Arvinas signed a license agreement with Genentech for the development of new therapeutics using Arvinas' PROTAC technology covering multiple disease targets.

Arvinas will receive an undisclosed upfront payment and is eligible to receive development and commercialization milestone payments in excess of $300 million based on achievement of certain predetermined milestones.

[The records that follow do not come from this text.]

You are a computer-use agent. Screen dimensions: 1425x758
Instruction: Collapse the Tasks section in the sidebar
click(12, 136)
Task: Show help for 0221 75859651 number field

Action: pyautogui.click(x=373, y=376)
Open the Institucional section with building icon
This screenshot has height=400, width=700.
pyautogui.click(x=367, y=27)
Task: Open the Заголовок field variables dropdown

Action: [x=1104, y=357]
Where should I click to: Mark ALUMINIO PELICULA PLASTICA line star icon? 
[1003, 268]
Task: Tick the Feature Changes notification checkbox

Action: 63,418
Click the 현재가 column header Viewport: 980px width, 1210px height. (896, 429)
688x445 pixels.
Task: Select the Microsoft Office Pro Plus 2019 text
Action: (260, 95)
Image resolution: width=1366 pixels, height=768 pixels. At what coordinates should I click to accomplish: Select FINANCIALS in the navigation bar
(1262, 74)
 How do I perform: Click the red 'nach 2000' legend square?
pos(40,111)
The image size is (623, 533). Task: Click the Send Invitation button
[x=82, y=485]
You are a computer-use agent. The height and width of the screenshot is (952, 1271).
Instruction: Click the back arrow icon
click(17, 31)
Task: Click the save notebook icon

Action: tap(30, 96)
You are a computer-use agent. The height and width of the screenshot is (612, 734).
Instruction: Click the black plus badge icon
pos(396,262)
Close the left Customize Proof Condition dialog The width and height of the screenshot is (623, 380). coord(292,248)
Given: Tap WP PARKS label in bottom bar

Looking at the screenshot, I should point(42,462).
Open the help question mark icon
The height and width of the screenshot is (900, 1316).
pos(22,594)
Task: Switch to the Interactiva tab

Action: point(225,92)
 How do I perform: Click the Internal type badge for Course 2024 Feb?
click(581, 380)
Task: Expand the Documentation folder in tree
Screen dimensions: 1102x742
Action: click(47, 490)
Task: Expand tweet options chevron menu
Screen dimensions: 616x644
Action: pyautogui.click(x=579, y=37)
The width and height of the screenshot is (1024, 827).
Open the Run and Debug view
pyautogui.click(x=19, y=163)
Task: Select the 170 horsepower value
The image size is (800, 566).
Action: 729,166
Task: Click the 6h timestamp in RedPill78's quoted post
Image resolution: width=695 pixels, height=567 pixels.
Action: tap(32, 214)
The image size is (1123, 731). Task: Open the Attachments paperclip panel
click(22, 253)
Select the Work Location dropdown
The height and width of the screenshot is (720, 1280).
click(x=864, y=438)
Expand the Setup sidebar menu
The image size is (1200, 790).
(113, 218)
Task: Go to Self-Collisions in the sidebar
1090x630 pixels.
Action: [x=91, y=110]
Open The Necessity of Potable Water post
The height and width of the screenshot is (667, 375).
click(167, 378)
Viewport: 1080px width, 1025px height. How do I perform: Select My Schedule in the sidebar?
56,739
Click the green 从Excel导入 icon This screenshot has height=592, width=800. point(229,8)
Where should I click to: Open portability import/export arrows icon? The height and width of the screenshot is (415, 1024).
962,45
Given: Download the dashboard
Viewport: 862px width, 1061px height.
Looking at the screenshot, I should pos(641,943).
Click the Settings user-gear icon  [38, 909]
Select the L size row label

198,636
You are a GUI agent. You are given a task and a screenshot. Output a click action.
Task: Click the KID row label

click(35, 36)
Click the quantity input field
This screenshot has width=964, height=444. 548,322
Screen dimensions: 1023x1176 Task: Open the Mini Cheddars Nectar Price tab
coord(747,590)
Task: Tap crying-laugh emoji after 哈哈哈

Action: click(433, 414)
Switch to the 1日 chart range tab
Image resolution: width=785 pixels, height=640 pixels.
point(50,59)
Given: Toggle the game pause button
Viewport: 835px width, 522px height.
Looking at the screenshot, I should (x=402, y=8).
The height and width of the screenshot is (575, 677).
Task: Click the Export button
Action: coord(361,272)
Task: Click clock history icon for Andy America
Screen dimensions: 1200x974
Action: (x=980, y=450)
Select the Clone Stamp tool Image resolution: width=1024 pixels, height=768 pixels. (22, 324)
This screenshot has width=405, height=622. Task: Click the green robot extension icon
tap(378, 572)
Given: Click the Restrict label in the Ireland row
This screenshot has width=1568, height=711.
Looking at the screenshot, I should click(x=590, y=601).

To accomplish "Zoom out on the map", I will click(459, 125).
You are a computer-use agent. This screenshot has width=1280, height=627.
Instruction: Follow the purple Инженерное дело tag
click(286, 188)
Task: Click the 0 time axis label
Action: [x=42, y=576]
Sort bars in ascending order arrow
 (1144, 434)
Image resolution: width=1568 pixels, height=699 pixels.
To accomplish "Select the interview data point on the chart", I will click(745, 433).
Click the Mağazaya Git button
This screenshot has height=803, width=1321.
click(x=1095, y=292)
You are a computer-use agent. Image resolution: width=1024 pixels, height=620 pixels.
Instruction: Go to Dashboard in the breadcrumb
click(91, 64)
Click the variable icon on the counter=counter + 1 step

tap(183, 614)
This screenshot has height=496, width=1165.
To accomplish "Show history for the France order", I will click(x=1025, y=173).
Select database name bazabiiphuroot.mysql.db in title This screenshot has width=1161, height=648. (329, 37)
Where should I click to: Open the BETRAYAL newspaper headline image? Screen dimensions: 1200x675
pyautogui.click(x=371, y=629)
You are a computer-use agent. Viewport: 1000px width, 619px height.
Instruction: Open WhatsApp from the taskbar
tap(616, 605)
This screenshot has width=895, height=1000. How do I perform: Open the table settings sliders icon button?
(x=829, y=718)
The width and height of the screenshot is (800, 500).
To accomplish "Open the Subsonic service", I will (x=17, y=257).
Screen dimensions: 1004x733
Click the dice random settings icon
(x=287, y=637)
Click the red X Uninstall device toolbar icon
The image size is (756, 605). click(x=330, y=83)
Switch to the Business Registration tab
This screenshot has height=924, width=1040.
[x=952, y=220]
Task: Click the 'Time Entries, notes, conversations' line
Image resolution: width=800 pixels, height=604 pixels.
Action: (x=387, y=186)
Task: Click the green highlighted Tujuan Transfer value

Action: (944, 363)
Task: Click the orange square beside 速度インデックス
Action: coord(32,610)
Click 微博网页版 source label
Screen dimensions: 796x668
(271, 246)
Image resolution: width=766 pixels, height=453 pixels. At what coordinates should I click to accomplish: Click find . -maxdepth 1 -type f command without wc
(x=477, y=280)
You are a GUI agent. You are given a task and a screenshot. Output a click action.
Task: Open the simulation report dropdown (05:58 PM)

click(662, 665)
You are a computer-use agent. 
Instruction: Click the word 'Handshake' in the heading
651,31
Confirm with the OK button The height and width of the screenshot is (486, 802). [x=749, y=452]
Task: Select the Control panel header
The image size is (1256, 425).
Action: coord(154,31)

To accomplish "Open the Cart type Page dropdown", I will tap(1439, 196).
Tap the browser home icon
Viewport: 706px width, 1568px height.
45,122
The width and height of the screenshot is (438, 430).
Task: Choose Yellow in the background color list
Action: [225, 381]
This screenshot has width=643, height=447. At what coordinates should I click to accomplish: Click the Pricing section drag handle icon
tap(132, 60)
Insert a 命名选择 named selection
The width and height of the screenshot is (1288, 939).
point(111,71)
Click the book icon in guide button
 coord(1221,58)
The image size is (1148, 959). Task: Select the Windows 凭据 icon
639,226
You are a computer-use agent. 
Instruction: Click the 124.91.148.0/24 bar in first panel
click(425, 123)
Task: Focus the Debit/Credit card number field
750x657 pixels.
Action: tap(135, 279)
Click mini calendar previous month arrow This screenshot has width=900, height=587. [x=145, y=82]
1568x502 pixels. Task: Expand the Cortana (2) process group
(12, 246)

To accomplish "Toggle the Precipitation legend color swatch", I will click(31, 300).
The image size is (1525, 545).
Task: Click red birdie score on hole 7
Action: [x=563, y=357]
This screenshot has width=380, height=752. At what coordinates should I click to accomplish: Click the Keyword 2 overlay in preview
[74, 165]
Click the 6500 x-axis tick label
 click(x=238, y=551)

Arvinas also is eligible to receive tiered-royalties on sales of products resulting from the license agreement.

“Our PROTAC technology represents a completely novel approach to the targeted therapy of cancer and many other diseases, and we are delighted to be working with Genentech on their targets of interest, said Manuel Litchman, M.D., president and CEO of Arvinas.” 

“Genentech is very interested in protein degradation as a therapeutic approach to address difficult disease targets,” added James Sabry, M.D., Ph.D., senior vp of global partnering. “Arvinas's PROTAC technology offers an exciting opportunity to harness the body's own system to degrade pathogenic proteins.”

PROTACs, or proteolysis-targeting chimeras, are bifunctional small molecules that are designed to target proteins for degradation and removal from a cell. These molecules are intended to induce a cell's own protein-degradation machinery to bind to a particular protein and “label” it for degradation, thus removing that protein from the system entirely. This contrasts to a more traditional drug development approach that inhibits proteins, which provides transient benefit and works on about a quarter of the body's proteins, explained an Arvinas official.